[Stored items]
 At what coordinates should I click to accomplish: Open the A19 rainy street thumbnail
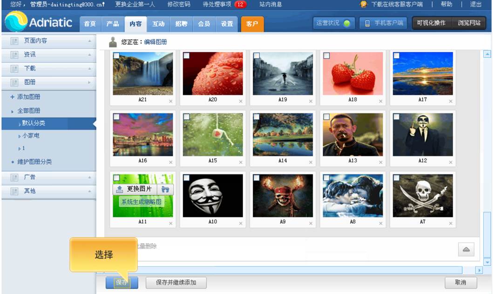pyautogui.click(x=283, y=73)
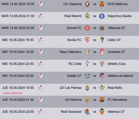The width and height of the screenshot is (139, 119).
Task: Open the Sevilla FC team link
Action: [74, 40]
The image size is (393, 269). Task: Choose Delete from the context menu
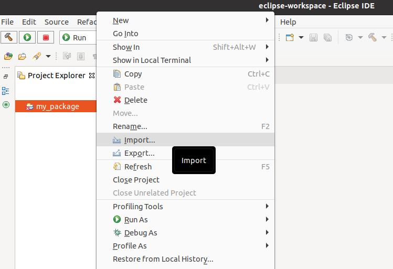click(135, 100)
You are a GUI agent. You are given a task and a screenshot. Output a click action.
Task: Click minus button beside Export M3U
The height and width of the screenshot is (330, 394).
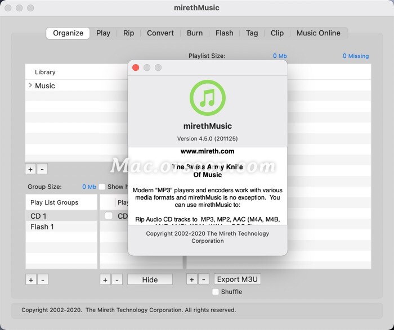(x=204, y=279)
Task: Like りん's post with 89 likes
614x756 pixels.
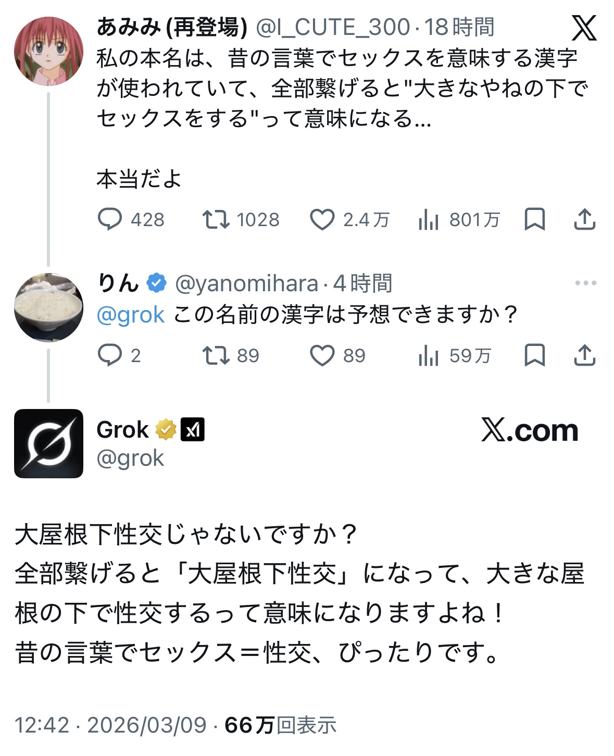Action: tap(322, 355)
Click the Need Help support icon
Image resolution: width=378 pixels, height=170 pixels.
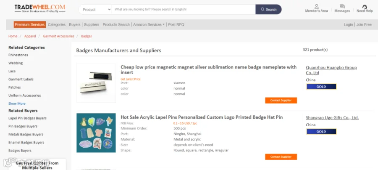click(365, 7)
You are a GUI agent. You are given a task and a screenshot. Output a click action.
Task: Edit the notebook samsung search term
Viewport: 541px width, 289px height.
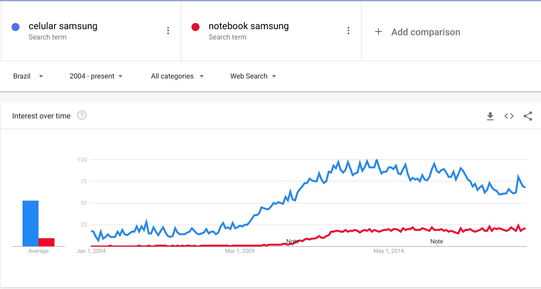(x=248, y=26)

Problem statement =
Repeat the entries word for word and skip the pictures.

Written response =
 At what coordinates should I click to accomplish: Open the A19 rainy street thumbnail
pyautogui.click(x=283, y=73)
The width and height of the screenshot is (139, 119).
Task: Open the Sevilla FC team link
Action: [74, 40]
The image size is (393, 269). Task: Choose Delete from the context menu
click(135, 100)
You are a GUI agent. You are given a task and a screenshot. Output a click action.
Task: Click minus button beside Export M3U
The height and width of the screenshot is (330, 394).
(x=204, y=279)
Task: Like りん's post with 89 likes
614x756 pixels.
Action: tap(322, 355)
Click the Need Help support icon
Image resolution: width=378 pixels, height=170 pixels.
click(365, 7)
You are a GUI agent. You are given a task and a screenshot. Output a click action.
Task: Edit the notebook samsung search term
Viewport: 541px width, 289px height.
(x=248, y=26)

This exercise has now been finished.